> **EXERCISE**: Go through the records and extract every line with the word "computer".

┌──

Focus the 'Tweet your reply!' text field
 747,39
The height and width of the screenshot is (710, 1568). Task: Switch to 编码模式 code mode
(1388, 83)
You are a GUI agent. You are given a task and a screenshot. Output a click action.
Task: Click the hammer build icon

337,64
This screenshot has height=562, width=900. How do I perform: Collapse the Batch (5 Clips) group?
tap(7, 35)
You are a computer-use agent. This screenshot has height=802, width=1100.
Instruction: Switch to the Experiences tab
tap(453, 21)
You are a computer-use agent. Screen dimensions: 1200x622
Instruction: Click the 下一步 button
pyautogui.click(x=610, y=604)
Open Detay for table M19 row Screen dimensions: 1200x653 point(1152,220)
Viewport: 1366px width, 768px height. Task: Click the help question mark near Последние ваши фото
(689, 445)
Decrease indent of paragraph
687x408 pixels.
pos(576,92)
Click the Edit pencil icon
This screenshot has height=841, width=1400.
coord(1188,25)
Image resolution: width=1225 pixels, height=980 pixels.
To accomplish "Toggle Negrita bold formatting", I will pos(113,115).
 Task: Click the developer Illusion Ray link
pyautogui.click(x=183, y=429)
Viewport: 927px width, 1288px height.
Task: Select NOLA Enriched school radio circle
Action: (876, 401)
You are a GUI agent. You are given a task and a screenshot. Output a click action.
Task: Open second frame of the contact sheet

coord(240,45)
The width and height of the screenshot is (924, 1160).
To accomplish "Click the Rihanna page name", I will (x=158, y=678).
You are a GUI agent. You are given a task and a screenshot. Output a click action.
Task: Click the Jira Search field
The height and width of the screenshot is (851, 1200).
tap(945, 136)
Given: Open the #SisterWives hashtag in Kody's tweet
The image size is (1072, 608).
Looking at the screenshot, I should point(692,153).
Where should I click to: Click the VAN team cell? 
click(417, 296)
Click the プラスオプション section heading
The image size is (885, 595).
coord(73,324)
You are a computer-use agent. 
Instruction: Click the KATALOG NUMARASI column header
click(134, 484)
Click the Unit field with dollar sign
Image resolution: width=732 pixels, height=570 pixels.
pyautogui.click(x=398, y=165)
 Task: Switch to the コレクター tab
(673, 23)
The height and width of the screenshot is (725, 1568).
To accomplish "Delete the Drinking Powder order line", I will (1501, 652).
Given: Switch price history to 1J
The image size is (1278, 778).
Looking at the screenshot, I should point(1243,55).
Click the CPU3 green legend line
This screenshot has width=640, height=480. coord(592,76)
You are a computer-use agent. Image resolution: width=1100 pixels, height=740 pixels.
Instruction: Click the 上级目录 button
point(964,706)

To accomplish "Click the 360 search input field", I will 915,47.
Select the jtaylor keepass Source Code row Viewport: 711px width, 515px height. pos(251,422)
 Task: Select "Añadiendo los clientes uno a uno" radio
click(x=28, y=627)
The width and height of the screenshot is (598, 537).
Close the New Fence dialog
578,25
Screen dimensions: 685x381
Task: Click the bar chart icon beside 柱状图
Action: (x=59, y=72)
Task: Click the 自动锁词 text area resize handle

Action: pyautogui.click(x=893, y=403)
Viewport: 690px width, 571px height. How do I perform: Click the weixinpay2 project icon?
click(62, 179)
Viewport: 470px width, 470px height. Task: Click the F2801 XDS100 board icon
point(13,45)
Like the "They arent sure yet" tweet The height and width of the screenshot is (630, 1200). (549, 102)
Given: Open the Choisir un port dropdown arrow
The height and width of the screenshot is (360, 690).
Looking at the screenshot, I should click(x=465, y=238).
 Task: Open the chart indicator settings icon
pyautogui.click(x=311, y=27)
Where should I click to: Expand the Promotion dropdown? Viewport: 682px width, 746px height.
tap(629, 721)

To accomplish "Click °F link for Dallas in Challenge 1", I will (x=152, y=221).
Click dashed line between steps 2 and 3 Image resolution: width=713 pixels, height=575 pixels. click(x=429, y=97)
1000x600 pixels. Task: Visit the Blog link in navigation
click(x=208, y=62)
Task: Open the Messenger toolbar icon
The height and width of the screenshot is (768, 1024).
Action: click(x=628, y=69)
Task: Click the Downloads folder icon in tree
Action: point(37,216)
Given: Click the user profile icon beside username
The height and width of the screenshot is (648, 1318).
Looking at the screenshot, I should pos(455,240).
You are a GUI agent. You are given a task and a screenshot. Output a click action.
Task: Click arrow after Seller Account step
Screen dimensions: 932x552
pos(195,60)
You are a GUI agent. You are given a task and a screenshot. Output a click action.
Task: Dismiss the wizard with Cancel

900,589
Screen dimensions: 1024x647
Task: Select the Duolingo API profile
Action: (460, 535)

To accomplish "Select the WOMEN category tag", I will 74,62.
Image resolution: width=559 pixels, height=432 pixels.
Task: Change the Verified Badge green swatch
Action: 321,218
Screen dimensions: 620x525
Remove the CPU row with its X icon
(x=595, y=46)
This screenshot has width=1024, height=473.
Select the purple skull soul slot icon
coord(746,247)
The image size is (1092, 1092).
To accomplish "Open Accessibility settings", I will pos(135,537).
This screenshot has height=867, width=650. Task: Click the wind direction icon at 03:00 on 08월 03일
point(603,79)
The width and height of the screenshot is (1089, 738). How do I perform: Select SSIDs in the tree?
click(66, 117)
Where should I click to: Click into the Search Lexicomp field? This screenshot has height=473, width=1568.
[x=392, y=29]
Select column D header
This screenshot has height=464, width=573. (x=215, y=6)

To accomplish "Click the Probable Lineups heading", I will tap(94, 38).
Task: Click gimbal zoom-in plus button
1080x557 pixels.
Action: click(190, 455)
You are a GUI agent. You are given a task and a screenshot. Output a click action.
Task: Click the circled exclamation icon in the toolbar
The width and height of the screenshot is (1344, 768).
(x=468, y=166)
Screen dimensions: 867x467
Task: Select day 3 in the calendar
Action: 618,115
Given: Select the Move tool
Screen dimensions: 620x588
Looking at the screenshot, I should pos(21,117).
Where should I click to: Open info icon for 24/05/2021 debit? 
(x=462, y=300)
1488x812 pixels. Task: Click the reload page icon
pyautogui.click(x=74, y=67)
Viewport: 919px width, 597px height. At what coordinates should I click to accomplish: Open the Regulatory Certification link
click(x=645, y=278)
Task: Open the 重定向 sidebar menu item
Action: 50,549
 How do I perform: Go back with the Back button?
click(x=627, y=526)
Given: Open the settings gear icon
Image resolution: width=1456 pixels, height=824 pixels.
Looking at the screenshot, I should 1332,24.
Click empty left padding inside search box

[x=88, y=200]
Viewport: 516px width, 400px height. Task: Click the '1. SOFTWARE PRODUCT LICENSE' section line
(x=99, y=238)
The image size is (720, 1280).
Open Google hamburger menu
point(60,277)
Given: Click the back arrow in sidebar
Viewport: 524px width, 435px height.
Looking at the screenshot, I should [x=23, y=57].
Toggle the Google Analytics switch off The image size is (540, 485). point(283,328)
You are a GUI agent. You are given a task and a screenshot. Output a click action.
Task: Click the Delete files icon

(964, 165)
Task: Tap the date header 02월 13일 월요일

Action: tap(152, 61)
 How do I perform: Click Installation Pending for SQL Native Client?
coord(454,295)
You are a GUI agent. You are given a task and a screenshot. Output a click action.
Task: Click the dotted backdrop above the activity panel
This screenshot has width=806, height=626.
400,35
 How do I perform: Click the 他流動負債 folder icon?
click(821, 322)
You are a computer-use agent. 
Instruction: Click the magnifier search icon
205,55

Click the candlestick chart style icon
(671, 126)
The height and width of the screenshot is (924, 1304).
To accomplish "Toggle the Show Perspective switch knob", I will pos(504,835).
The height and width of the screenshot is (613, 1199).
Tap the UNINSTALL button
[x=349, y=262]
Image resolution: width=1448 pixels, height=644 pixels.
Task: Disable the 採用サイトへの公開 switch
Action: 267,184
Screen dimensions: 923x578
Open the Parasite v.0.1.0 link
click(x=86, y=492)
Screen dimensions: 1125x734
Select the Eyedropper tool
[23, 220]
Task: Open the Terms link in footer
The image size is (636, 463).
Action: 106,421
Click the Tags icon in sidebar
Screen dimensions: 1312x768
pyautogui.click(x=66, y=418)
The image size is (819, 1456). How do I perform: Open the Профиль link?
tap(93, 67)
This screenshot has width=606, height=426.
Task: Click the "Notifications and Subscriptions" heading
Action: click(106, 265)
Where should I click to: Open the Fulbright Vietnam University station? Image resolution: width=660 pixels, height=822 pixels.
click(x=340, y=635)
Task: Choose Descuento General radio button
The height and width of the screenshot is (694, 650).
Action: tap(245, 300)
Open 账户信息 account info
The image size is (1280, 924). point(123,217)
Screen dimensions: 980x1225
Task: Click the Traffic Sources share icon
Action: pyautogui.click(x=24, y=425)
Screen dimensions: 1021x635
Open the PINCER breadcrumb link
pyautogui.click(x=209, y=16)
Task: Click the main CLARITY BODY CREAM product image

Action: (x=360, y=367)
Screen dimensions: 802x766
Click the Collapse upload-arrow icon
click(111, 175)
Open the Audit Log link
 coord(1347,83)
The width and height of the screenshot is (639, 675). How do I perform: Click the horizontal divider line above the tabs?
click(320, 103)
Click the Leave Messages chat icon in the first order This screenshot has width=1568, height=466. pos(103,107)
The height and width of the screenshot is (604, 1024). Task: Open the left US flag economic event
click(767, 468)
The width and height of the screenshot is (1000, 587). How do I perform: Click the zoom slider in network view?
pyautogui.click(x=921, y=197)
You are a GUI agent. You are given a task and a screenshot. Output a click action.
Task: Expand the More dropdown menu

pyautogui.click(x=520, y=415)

└──

> **SOLUTION TO THIS TASK**:
You are a computer-use agent. This screenshot has height=802, width=1100.
You are a computer-use agent. Screen dimensions: 1200x622
You are a computer-use agent. 
You are a computer-use agent. Image resolution: width=1100 pixels, height=740 pixels.
You are a computer-use agent. 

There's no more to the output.